(Stored data entries)
--
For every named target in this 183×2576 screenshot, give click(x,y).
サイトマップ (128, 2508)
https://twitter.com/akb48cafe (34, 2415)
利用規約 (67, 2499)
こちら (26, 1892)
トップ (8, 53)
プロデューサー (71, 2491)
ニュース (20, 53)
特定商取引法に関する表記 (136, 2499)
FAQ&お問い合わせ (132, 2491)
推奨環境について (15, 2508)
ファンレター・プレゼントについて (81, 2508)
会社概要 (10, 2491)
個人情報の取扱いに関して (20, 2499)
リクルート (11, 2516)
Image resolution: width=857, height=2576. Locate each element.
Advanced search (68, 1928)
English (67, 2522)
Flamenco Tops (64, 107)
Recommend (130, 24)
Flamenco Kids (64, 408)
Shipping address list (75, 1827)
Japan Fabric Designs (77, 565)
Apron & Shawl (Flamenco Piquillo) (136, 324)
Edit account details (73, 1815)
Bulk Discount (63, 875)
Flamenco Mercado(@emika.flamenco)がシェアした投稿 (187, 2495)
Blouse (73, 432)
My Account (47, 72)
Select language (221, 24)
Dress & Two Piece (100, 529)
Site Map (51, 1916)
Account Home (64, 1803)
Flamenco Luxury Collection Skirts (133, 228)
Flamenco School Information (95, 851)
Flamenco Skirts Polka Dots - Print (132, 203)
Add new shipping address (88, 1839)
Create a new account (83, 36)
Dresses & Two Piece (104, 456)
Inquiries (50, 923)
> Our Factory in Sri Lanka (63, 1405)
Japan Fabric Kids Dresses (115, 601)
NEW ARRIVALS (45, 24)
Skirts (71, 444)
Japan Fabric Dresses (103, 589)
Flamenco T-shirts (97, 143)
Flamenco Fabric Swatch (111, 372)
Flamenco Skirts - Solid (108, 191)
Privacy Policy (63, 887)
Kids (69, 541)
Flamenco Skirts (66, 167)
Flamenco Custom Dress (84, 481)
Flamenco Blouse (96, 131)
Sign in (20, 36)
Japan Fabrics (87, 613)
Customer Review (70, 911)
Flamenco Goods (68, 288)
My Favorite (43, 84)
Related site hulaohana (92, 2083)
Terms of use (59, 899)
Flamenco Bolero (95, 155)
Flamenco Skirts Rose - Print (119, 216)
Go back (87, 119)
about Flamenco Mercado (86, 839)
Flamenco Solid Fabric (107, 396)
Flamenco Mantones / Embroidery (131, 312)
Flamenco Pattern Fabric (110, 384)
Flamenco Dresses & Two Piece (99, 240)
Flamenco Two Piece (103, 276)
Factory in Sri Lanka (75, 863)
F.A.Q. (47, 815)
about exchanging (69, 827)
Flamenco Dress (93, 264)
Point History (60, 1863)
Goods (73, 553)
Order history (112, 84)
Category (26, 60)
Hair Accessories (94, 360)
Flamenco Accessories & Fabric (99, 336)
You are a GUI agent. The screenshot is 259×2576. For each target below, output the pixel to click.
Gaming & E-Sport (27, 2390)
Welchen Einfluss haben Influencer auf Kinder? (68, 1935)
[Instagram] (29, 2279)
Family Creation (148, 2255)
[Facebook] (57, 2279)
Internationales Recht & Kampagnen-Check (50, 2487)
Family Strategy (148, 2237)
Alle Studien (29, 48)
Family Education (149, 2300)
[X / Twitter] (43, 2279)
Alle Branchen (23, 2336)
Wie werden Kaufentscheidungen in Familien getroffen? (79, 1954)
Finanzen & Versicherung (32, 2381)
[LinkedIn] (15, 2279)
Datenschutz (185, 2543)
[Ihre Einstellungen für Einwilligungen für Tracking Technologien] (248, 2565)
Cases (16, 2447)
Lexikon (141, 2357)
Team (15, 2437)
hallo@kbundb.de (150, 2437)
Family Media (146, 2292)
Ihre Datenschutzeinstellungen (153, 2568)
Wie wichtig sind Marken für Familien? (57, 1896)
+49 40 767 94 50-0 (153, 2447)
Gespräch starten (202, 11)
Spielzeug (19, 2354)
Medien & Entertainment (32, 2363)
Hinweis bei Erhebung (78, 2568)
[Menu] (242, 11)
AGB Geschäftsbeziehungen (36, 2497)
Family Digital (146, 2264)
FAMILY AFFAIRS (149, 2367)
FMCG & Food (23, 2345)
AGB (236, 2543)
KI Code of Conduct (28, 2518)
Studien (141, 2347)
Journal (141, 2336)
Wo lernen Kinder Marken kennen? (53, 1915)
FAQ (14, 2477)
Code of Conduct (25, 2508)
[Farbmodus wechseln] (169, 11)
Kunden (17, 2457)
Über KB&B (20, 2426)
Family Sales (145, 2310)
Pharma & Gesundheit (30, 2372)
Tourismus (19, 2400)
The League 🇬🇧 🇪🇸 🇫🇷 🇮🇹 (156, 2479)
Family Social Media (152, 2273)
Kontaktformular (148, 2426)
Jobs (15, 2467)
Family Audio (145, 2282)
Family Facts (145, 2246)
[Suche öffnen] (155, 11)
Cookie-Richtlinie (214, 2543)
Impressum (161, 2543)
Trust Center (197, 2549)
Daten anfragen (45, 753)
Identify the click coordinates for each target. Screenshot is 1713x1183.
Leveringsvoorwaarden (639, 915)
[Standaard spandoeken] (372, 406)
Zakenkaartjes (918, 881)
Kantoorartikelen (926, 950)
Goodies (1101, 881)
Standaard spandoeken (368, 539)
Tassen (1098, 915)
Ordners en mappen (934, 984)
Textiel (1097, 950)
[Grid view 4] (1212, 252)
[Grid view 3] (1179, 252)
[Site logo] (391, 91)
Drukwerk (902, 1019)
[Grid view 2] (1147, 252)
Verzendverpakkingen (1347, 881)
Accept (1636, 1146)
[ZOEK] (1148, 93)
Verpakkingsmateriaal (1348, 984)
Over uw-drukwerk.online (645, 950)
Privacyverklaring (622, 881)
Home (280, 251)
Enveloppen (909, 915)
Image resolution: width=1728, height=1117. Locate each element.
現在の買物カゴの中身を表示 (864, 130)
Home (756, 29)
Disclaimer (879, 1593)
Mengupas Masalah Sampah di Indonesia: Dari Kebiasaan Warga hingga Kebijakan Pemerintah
--
- Task item
Your answer must be the line that contains "Impressum (161, 2543)" and every line after it to the end of the records, reproduced exactly.

- Solution for this exercise
Impressum (161, 2543)
Trust Center (197, 2549)
Daten anfragen (45, 753)
Identify the click coordinates for each target. Screenshot is 1713x1183.
Leveringsvoorwaarden (639, 915)
[Standaard spandoeken] (372, 406)
Zakenkaartjes (918, 881)
Kantoorartikelen (926, 950)
Goodies (1101, 881)
Standaard spandoeken (368, 539)
Tassen (1098, 915)
Ordners en mappen (934, 984)
Textiel (1097, 950)
[Grid view 4] (1212, 252)
[Grid view 3] (1179, 252)
[Site logo] (391, 91)
Drukwerk (902, 1019)
[Grid view 2] (1147, 252)
Verzendverpakkingen (1347, 881)
Accept (1636, 1146)
[ZOEK] (1148, 93)
Verpakkingsmateriaal (1348, 984)
Over uw-drukwerk.online (645, 950)
Privacyverklaring (622, 881)
Home (280, 251)
Enveloppen (909, 915)
Image resolution: width=1728, height=1117. Locate each element.
現在の買物カゴの中身を表示 (864, 130)
Home (756, 29)
Disclaimer (879, 1593)
Mengupas Masalah Sampah di Indonesia: Dari Kebiasaan Warga hingga Kebijakan Pemerintah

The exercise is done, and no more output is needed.